Au Point E, ce sont les fondations. Et si ce ne sont les fondations, c’est déjà le gros-œuvre. Et sinon, ce sont des bâtiments érigés haut qui se dressent fièrement. Comme cette immensité architecturale de 13 étages, en l’état de gros-œuvre, qui côtoie un autre moins imposant mais tout aussi impressionnant sur l’Avenue Cheikh Anta Diop. Couvert d’un filet de protection vert, l’ouvrage qui compte également deux niveaux de sous-sol est immanquable en face de l’Université de Dakar. Les ouvriers sont tellement haut perchés au dernier étage qu’on ne devine que leurs formes qui s’acharnent sur les murs à l’aide de marteaux.

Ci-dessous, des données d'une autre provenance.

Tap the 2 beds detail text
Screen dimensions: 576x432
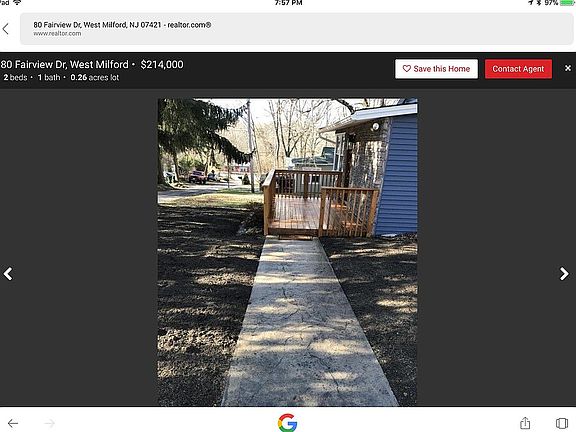tap(15, 78)
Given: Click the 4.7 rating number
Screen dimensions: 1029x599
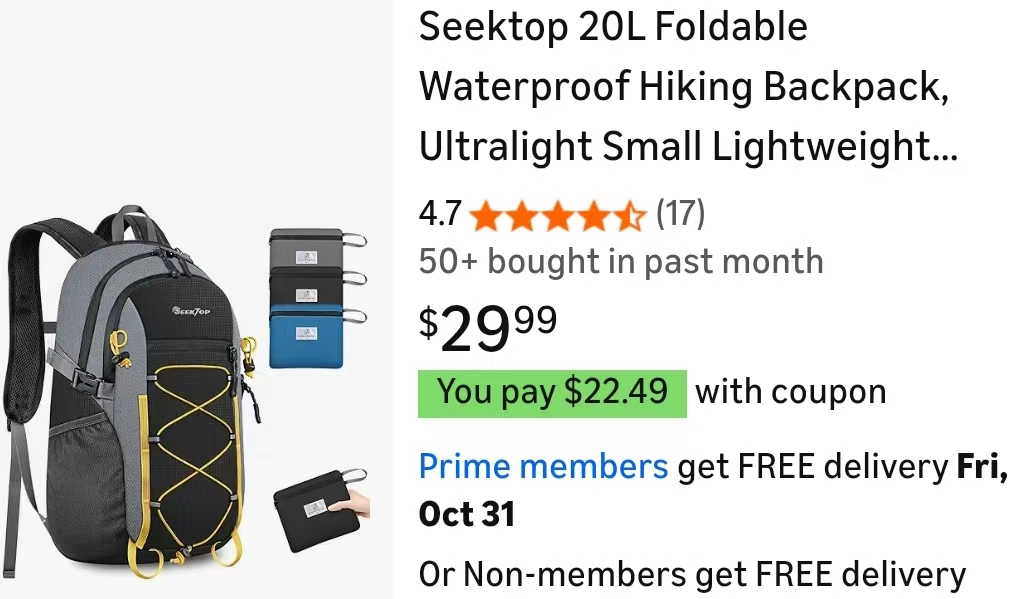Looking at the screenshot, I should click(x=440, y=214).
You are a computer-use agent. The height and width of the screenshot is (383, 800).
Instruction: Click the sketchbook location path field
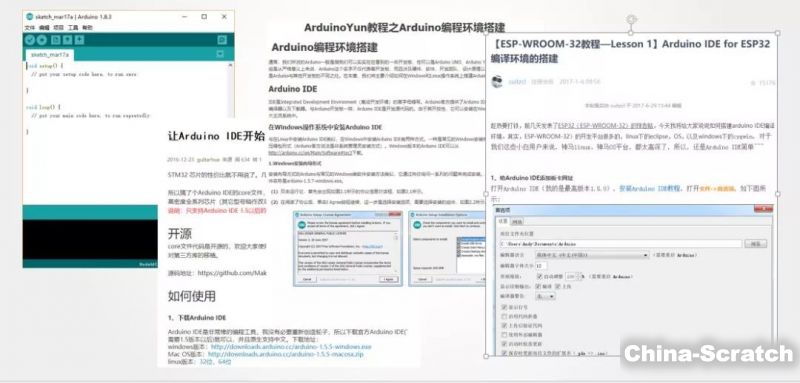click(620, 244)
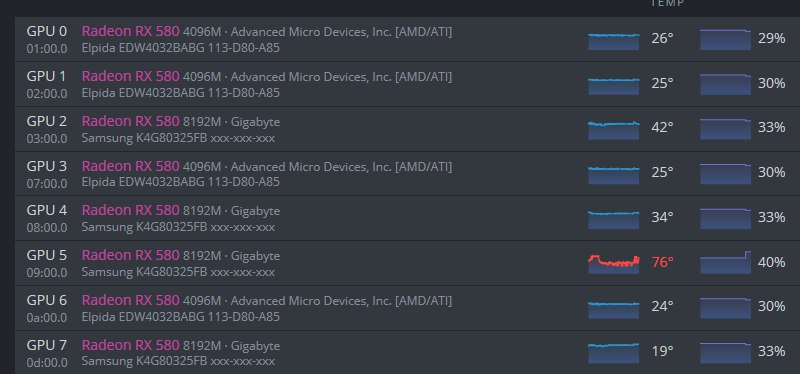Select GPU 5 Radeon RX 580 name
800x374 pixels.
coord(131,255)
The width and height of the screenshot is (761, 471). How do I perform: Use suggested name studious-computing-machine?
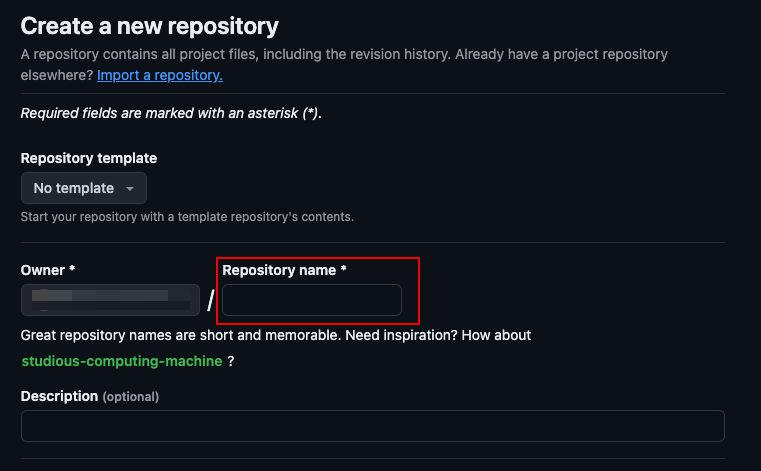tap(121, 361)
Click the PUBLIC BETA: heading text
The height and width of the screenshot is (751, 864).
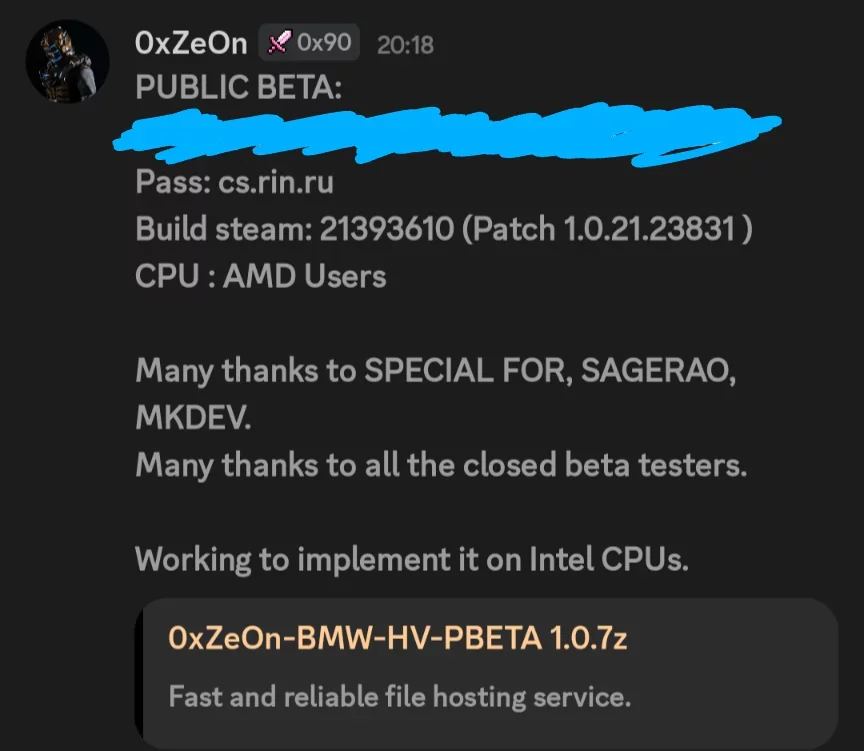click(x=239, y=87)
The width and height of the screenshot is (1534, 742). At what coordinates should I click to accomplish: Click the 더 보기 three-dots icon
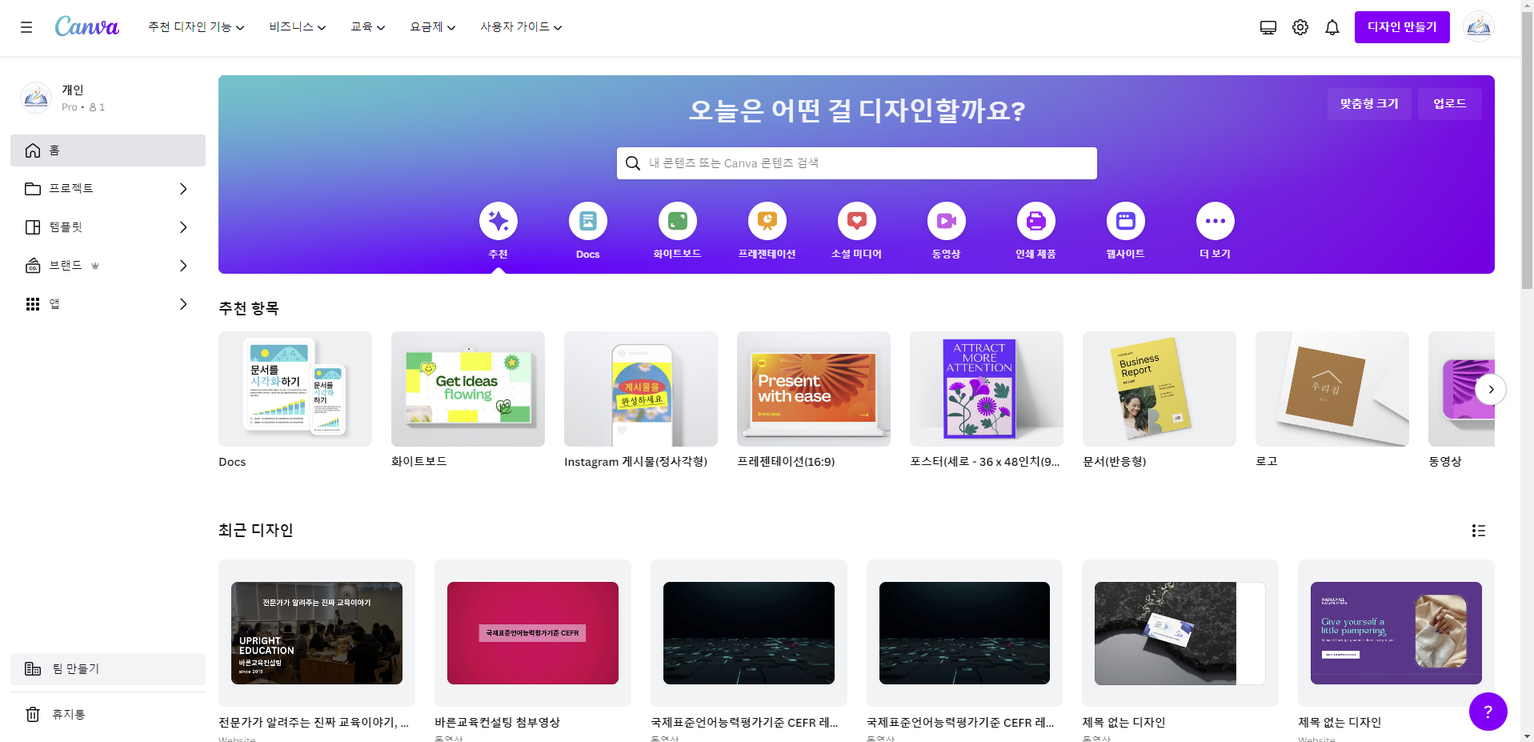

Au rez-de-chaussée, devant une rangée de briques superposées et de camions remplis de sacs de ciment, c’est le blackout sur les conditions d'érection du bâtiment.

Pas de chef de chantier, ‘‘absent !’’, se désole un jeune maçon qui repart aussitôt rejoindre la dizaine de compères arborant des casques jaune et blanc sur la tête. Moins de trente mètres plus loin, c’est l’autre bâtiment, aux dimensions plus modestes, qui n’en est pas moins impressionnant. Un géant dont les échafaudages transpercent les murs qui supportent des maçons installés sur les barres métalliques avec insouciance. ‘‘A ce rythme, nous serons bientôt obligés de déménager à cause des désagréments que nous subissons’’, se révolte un riverain résidant sur la Rue de Kaolack, qui tient à garder l’anonymat.  A peine cent mètres devant, à la jonction de plusieurs ruelles, en face de l’ancienne Direction de la statistique, les fondations ont déjà fait place au premier étage d’une construction qui devrait continuer de toiser des dimensions ‘respectables’ d’une dizaine d’étages.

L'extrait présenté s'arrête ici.